* [Task prompt] In the article on anesthesia in young children, which institution conducted the study?

* [Page text]
== == ==
Parents want to keep children healthy, and most wouldn’t second guess allowing their child to receive anesthesia for a surgical procedure.
But for children under the age of 4, that decision may be more important than you think. According to a new study published in the journal Pediatrics, it’s possible that general anesthesia could have negative effects on brain function later in life.
The Study and Its Findings
Conducted by Cincinnati Children’s Hospital Medical Center, the study found that general anesthesia could lead to a lower IQ, slower language comprehension and decreased information processing.
A previous study on mice illustrated that cell death and neurocognitive impairment were caused by exposure to general anesthesia, which prompted the scientists to focus on how it would affect children.
The current study compared the linguistic development of 53 participants who had not received anesthesia to 53 participants who had received anesthesia under the age of 4. All participants were between the ages of 5 and 18 years old and were matched based on factors that influence cognitive brain structure. Multiple tests were used to determine the findings, including MRI brain scans, the Oral and Written Language Scales and the Wechsler Intelligence Scale.
Age, gender, handedness, socioeconomic status and previous conditions were taken into account, in addition to the type of anesthetic, the amount that was used and the kind of surgery performed. All participants were found to be within population norms, but those who were exposed to anesthesia showed decreased language and IQ scores. These individuals had more difficulty with listening comprehension and performance IQ.
The time from birth to age four is a sensitive neurodevelopmental period where the brain’s networks are refined and its functioning becomes normal. While scientists may be on to something with this study, the truth is that many factors could lead to abnormalities in brain development and learning. Parents should note that researchers insist on conducting further studies to determine if exposure to general anesthesia is dangerous to the health of a young child.
The current procedures for performing life-saving surgeries for children with serious medical conditions are very safe, but developing a better understanding of the potential affects of anesthesia will only improve healthcare practices worldwide. Researchers at Cincinnati Children’s Hospital Medical Center are working hard to uncover alternative techniques for general anesthesia, with a focus on potential drug options and international trials for new anesthesiology regimens.
While scientists continue to search for better methods to administer anesthesia, researchers encourage parents to have a discussion with doctors and surgeons to consider the potential risks of anesthesia exposure versus the risks of not having the surgery.
== == ==
* [Given material]

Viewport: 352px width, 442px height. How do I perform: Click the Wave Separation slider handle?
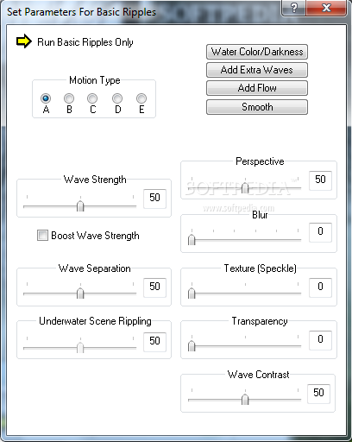(x=80, y=294)
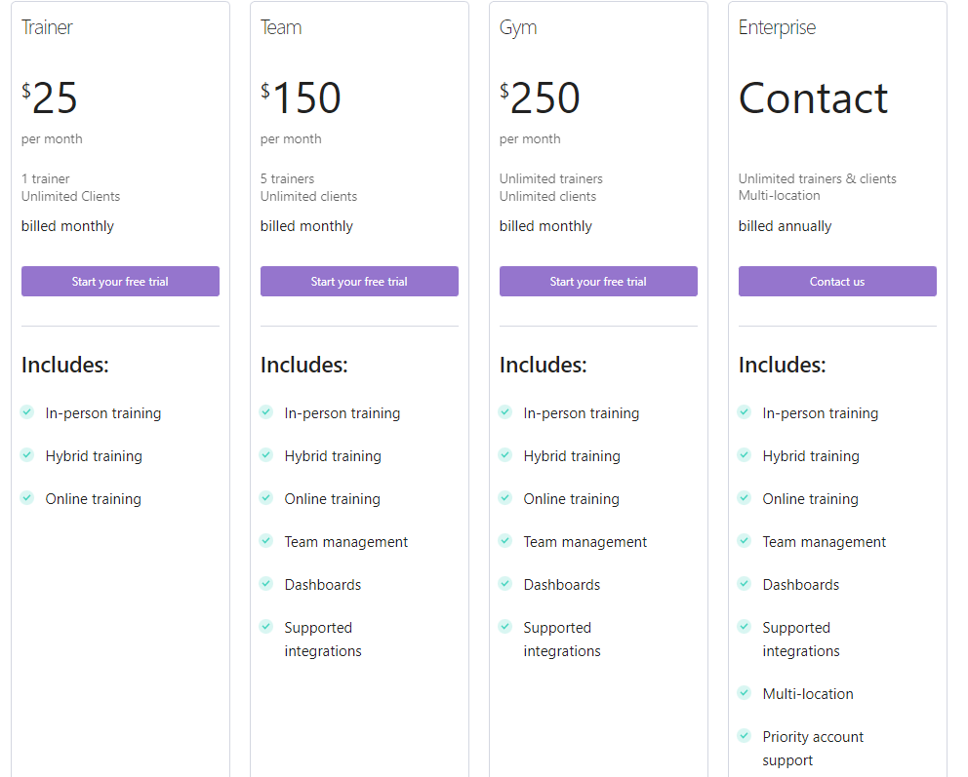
== == ==
* [Response to this exercise] Cincinnati Children's Hospital Medical Center